UDP-glucose dehydrogenase supports autophagy-deficient PDAC growth via increasing hyaluronic acid biosynthesis

Autophagy is an essential degradation and recycling process that maintains cellular homeostasis during stress or nutrient deprivation. However, certain types of tumors such as pancreatic cancers can circumvent autophagy inhibition to sustain growth. The mechanism that autophagy-deficient pancreatic ductal adenocarcinoma (PDAC) uses to grow under nutrient deprivation is poorly understood. Our data show that nutrient deprivation in PDAC results in UDP-glucose dehydrogenase (UGDH) degradation, which is dependent on autophagic cargo receptor sequestosome 1 (p62). Moreover, we demonstrate that accumulated UGDH is indispensable for autophagy-deficient PDAC cells proliferation by promoting hyaluronic acid (HA) synthesis upon energy deprivation. Using an orthotopic mouse model of PDAC, we find that inhibition of HA synthesis by targeting UGDH in PDAC reduces tumor weight.
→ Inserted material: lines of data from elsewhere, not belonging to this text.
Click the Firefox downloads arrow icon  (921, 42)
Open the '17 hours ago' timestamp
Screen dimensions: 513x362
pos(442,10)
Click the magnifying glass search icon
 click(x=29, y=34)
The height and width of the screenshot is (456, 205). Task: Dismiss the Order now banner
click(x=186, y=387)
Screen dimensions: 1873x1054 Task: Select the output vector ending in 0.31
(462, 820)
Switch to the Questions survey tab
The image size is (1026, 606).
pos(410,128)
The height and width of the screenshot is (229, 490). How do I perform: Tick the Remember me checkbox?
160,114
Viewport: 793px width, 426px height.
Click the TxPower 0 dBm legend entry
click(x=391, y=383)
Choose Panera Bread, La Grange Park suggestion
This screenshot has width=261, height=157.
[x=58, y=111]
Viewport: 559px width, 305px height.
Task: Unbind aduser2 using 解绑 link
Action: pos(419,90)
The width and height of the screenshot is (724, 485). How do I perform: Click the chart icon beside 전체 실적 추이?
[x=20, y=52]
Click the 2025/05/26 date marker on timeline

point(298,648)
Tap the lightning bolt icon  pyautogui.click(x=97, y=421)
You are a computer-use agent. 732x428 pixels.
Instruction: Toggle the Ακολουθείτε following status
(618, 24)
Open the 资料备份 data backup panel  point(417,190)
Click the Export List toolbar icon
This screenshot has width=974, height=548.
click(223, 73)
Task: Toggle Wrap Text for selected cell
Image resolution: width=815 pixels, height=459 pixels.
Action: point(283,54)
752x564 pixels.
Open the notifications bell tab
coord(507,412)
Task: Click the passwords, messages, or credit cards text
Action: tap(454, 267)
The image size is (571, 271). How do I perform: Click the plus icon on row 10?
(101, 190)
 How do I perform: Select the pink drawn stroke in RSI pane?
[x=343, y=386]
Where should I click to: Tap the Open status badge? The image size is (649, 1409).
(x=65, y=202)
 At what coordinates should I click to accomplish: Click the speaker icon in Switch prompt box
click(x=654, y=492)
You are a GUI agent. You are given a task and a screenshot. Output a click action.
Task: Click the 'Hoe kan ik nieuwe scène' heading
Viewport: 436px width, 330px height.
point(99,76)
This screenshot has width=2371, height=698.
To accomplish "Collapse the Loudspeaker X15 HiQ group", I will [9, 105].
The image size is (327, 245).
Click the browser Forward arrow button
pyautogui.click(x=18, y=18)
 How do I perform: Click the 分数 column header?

Thus, the combined inhibition of HA and autophagy might be an attractive strategy for PDAC treatment. [Display omitted] •UGDH is degraded by autophagic process dependent on p62•Autophagy-deficient PDAC upregulates UGDH to promote hyaluronic acid synthesis•Hyaluronic acid maintains autophagy-deficient PDAC proliferation under nutrient starvation Fan et al. report that UGDH is degraded by p62-mediated autophagy, and it accumulates in autophagy-deficient PDAC. UGDH increases hyaluronic acid (HA) synthesis to sustain proliferation of autophagy-deficient PDAC. The combined inhibition of UGDH/HA with autophagy results in reduction of PDAC growth.